__ACTIVITY__
Where does the word "agent" occur in the data below? Copy each line that holds it.

(Collected data)

━━━━━━━━━━━━━━━━━━━━━━━━━━━━━━

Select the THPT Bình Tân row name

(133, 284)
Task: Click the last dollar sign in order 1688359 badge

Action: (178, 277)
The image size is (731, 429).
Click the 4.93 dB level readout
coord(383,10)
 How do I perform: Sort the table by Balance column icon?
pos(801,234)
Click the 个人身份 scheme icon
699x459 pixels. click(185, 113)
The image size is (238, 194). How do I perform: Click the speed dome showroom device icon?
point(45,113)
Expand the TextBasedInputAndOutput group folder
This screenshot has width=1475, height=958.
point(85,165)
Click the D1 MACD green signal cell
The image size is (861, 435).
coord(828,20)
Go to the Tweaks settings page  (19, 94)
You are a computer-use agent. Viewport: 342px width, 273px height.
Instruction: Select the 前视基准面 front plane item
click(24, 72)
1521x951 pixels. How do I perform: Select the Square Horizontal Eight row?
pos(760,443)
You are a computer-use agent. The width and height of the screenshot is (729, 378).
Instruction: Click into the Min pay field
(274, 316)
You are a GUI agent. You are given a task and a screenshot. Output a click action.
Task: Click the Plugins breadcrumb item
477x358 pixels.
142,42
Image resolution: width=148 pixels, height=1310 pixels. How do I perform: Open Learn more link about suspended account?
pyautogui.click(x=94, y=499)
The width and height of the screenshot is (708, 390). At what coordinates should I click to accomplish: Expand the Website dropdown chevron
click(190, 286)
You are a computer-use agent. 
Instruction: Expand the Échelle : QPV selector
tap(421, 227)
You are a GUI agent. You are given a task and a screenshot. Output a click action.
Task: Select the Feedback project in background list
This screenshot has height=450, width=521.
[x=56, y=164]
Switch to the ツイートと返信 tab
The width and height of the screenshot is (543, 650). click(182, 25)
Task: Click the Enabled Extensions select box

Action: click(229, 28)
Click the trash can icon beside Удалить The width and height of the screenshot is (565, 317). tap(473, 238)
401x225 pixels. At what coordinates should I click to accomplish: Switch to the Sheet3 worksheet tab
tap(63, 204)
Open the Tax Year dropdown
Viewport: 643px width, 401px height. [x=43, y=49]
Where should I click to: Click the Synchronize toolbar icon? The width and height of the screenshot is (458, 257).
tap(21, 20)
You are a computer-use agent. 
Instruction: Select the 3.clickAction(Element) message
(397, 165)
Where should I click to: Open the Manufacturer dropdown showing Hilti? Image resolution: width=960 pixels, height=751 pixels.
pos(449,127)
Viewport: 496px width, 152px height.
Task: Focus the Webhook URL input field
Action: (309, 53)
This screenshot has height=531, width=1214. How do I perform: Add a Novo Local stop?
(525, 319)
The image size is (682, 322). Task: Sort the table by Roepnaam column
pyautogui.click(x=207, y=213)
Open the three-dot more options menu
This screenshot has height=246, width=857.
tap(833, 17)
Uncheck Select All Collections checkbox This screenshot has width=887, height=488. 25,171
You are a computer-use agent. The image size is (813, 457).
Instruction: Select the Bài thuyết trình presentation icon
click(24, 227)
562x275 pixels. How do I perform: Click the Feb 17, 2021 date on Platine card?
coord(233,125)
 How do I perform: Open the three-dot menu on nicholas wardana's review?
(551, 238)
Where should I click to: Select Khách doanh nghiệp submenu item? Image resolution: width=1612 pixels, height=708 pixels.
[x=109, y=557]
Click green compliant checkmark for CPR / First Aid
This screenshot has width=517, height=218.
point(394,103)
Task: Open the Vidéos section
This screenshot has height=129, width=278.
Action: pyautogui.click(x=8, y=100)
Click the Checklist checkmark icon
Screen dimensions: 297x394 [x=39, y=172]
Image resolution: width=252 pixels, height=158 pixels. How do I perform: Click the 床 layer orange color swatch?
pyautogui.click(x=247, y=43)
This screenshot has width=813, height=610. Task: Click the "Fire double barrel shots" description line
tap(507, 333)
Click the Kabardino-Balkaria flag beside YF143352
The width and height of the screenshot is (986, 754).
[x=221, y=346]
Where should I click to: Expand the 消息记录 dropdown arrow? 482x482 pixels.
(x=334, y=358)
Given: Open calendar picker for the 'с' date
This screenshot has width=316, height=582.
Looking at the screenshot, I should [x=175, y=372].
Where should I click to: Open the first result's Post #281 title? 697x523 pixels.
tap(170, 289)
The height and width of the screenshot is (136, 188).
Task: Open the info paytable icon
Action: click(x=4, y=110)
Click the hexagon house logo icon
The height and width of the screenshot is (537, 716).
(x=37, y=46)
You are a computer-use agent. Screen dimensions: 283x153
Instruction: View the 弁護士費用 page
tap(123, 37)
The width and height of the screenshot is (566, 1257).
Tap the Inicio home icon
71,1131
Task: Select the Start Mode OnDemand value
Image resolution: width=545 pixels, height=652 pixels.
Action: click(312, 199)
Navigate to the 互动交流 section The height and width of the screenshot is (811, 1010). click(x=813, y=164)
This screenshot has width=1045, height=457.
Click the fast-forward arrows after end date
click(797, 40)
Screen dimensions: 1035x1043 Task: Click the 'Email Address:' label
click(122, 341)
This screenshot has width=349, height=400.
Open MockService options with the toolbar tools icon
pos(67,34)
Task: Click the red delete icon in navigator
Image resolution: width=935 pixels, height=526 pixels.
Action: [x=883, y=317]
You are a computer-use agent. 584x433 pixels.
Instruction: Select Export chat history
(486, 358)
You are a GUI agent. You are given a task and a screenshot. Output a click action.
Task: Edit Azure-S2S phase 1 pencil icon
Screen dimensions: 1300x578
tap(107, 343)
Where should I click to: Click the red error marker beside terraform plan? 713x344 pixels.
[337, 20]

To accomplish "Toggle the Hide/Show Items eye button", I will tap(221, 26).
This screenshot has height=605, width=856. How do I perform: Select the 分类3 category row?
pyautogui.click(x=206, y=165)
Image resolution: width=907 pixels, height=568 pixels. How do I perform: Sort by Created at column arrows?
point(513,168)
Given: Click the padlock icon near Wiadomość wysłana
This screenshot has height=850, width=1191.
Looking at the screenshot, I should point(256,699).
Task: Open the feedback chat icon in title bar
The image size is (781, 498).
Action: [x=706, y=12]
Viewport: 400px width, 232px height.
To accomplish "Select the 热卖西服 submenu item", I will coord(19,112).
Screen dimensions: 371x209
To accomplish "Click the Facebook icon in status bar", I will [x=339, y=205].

━━━━━━━━━━━━━━━━━━━━━━━━━━━━━━

__WRITTEN ANSWER__
You are a computer-use agent. Viewport: 342px width, 273px height.
You are a computer-use agent. The width and height of the screenshot is (729, 378).
You are a GUI agent. You are given a task and a screenshot. Output a click action.
You are a computer-use agent. 
You are a GUI agent. You are given a task and a screenshot. Output a click action.
You are a computer-use agent. 
You are a computer-use agent. The image size is (813, 457).
You are a computer-use agent. Screen dimensions: 283x153
You are a computer-use agent. 584x433 pixels.
You are a GUI agent. You are given a task and a screenshot. Output a click action.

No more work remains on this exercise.